Luxury Hotel in Amsterdam, Netherlands

Waldorf Astoria Amsterdam is a five-star luxury hotel in Amsterdam, part of Hilton Worldwide.

Waldorf Astoria Amsterdam was opened on May 1, 2014. It is the 25th hotel of the Waldorf Astoria Hotels & Resorts. It is located at Herengracht 542-556, between the Utrechtsestraat and Reguliersgracht, on the UNESCO heritage protected Herengracht (Gentlemen’s canal).

The hotel has a historical exterior comprising six monumental 17th and 18th century double-front canal palaces featuring a staircase built by the architect of Louis XIV, Daniel Marot. There are 93 rooms and suites overlooking the city's canal or the courtyard garden. The interior is designed by GA Design from London.

==History of buildings==
Herengracht 542 and 544 buildings were built in 1687 under one roof.

In 1672 Herengracht 546 was built for Mr. William Sautijn.

Herengracht 548, 550 and 552 were built in 1665. Number 548 was for Cornelis Backer, former board ships and, number 550 for mayor Henry Hooft Gerritsz and No. 552 for Dirck van der Waeijen. In 1920, 548 and 550 were combined and converted into an office. Number 548 remained in the family until 1720, then it was sold to Nicholas Witsen and in 1747 to Gerrit Hooft Danielsz.

Herengracht 554 was built in 1666 as a double house. In 1716 the former mayor Quirijn van Strijen moved to live there, and in 1741 his son Jacob followed him. The building changed owners over the years as follows - Nicolaes Geelvinck lived there after 1756, until 1770 when the house was sold to Mr. Mayor William Huygens.

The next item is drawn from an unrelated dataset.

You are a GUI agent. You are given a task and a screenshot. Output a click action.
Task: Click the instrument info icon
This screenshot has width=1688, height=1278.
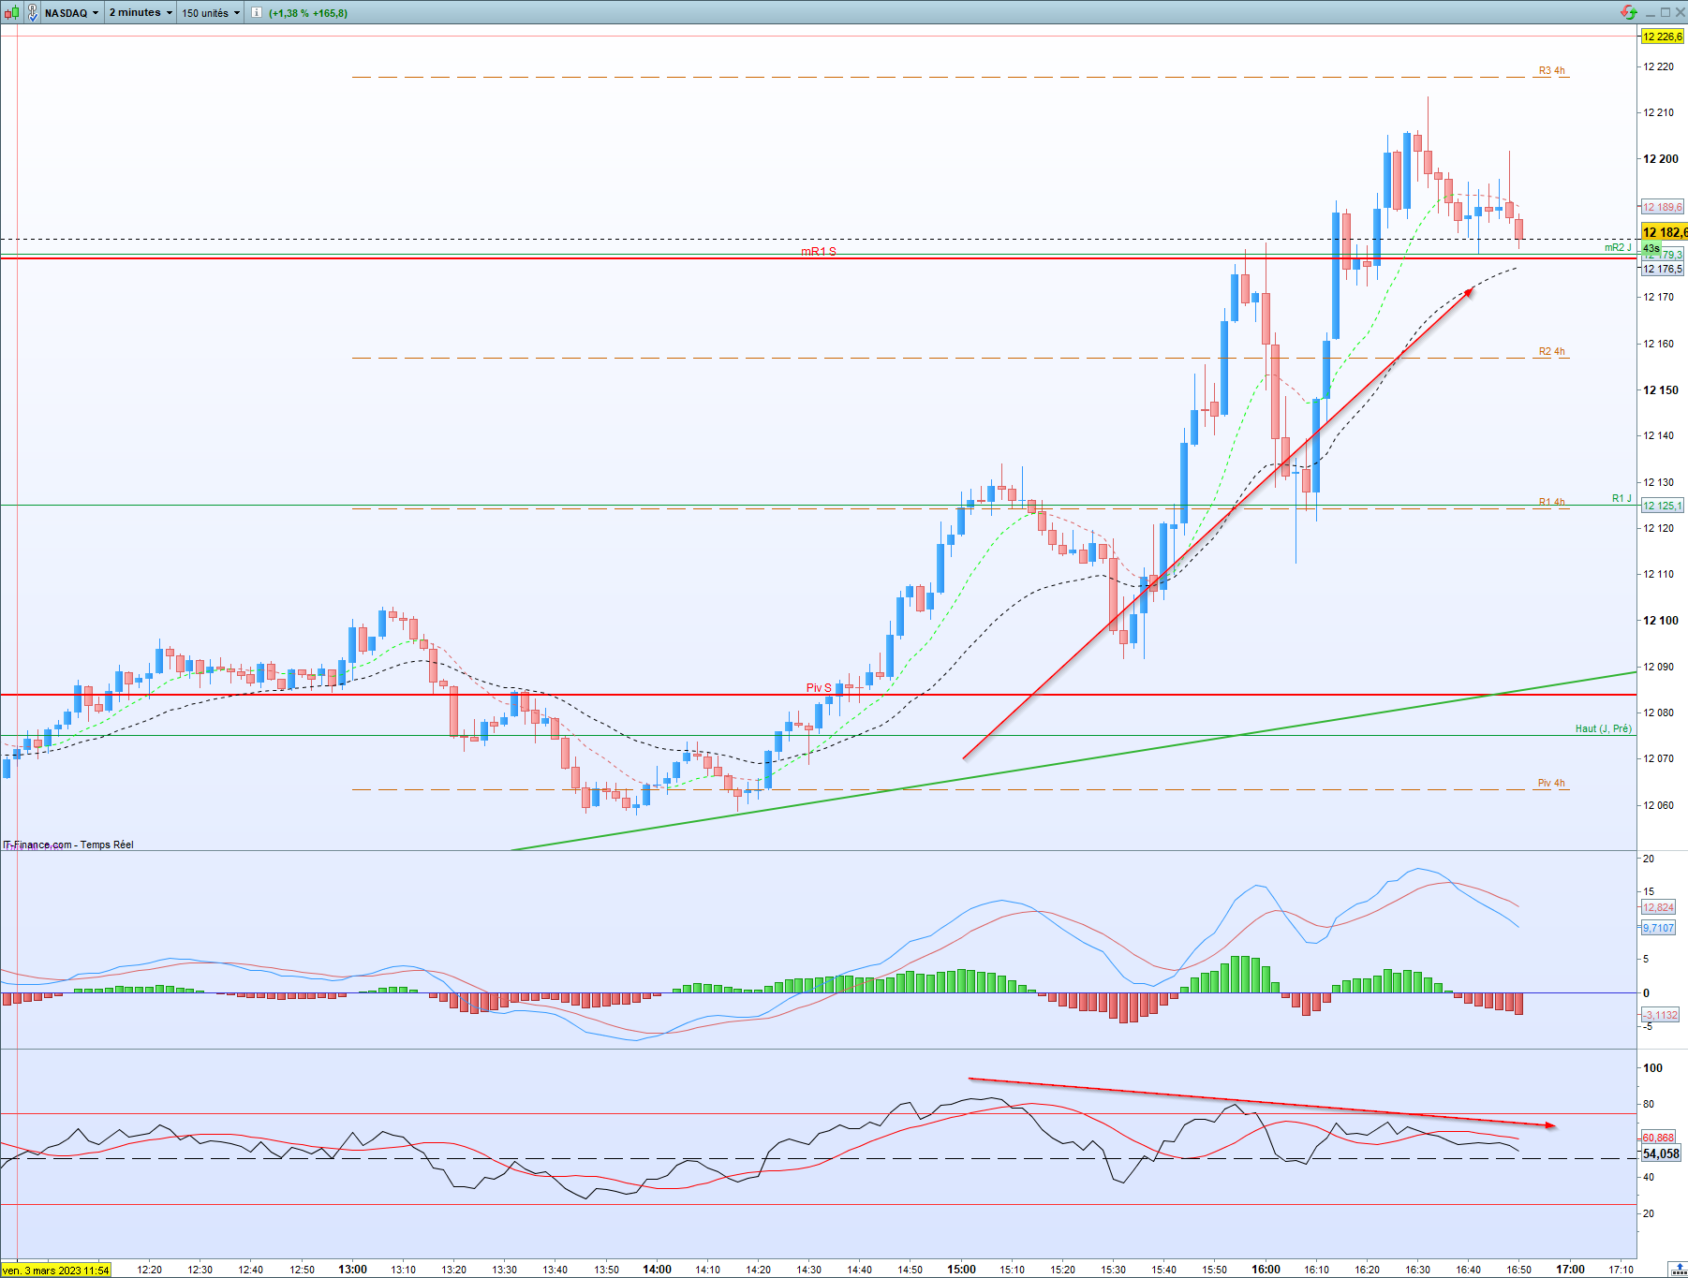click(x=257, y=13)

Herengracht 556 was built in 1670 and it was also a double house and Henry Hooft was the principal. In 1738 the two houses were replaced by the current building, where merchant James Loten moved. In 1930 it became a branch of the National Life Insurance. They allowed the restoration of the facade.

==Restaurants==
The Waldorf Astoria Amsterdam offers several dining options. The first restaurant opened in the Waldorf Astoria Amsterdam is called Spectrum (Amsterdam). It is a fine dining restaurant that is awarded two Michelin stars. There is also a Peacock Alley restaurant and a bar.